- EXERCISE -
Reprint the entire listing exactly.

- RECORDS SHOWN -
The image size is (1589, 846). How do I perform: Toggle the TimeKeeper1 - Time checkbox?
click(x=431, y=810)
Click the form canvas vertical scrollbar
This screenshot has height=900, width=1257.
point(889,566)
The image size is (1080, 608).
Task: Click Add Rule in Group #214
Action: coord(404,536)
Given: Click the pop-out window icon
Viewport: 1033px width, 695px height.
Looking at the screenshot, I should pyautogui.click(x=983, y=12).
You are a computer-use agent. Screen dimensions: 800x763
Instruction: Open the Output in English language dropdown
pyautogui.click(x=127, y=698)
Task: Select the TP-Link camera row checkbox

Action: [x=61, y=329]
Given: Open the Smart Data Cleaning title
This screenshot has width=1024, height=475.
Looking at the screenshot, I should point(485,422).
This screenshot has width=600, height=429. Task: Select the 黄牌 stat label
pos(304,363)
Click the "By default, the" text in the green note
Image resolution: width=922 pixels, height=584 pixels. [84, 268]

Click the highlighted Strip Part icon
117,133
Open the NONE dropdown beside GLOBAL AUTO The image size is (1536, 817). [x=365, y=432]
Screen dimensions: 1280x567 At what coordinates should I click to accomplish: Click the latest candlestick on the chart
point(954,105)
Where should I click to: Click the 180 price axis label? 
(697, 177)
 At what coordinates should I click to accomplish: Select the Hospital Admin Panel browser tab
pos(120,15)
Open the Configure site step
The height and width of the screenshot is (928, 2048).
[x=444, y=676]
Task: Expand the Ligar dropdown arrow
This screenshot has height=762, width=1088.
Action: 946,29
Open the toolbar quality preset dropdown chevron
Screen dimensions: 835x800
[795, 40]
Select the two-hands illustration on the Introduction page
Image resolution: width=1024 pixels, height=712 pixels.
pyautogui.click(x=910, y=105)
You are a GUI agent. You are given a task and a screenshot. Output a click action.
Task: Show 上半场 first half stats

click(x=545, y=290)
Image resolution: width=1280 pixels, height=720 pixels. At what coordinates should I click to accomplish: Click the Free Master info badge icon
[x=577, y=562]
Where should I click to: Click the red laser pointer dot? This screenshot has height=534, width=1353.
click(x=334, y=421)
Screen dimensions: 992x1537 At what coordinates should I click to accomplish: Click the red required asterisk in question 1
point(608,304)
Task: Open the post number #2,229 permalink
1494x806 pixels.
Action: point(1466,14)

- RESULT FOR THIS TASK -
The image size is (1589, 846). How do I perform: Toggle the TimeKeeper1 - Time checkbox?
click(x=431, y=810)
Click the form canvas vertical scrollbar
This screenshot has height=900, width=1257.
point(889,566)
The image size is (1080, 608).
Task: Click Add Rule in Group #214
Action: coord(404,536)
Given: Click the pop-out window icon
Viewport: 1033px width, 695px height.
Looking at the screenshot, I should pyautogui.click(x=983, y=12).
You are a computer-use agent. Screen dimensions: 800x763
Instruction: Open the Output in English language dropdown
pyautogui.click(x=127, y=698)
Task: Select the TP-Link camera row checkbox

Action: [x=61, y=329]
Given: Open the Smart Data Cleaning title
This screenshot has width=1024, height=475.
Looking at the screenshot, I should point(485,422).
This screenshot has width=600, height=429. Task: Select the 黄牌 stat label
pos(304,363)
Click the "By default, the" text in the green note
Image resolution: width=922 pixels, height=584 pixels. [84, 268]

Click the highlighted Strip Part icon
117,133
Open the NONE dropdown beside GLOBAL AUTO The image size is (1536, 817). [x=365, y=432]
Screen dimensions: 1280x567 At what coordinates should I click to accomplish: Click the latest candlestick on the chart
point(954,105)
Where should I click to: Click the 180 price axis label? 
(697, 177)
 At what coordinates should I click to accomplish: Select the Hospital Admin Panel browser tab
pos(120,15)
Open the Configure site step
The height and width of the screenshot is (928, 2048).
[x=444, y=676]
Task: Expand the Ligar dropdown arrow
This screenshot has height=762, width=1088.
Action: 946,29
Open the toolbar quality preset dropdown chevron
Screen dimensions: 835x800
[795, 40]
Select the two-hands illustration on the Introduction page
Image resolution: width=1024 pixels, height=712 pixels.
pyautogui.click(x=910, y=105)
You are a GUI agent. You are given a task and a screenshot. Output a click action.
Task: Show 上半场 first half stats

click(x=545, y=290)
Image resolution: width=1280 pixels, height=720 pixels. At what coordinates should I click to accomplish: Click the Free Master info badge icon
[x=577, y=562]
Where should I click to: Click the red laser pointer dot? This screenshot has height=534, width=1353.
click(x=334, y=421)
Screen dimensions: 992x1537 At what coordinates should I click to accomplish: Click the red required asterisk in question 1
point(608,304)
Task: Open the post number #2,229 permalink
1494x806 pixels.
Action: point(1466,14)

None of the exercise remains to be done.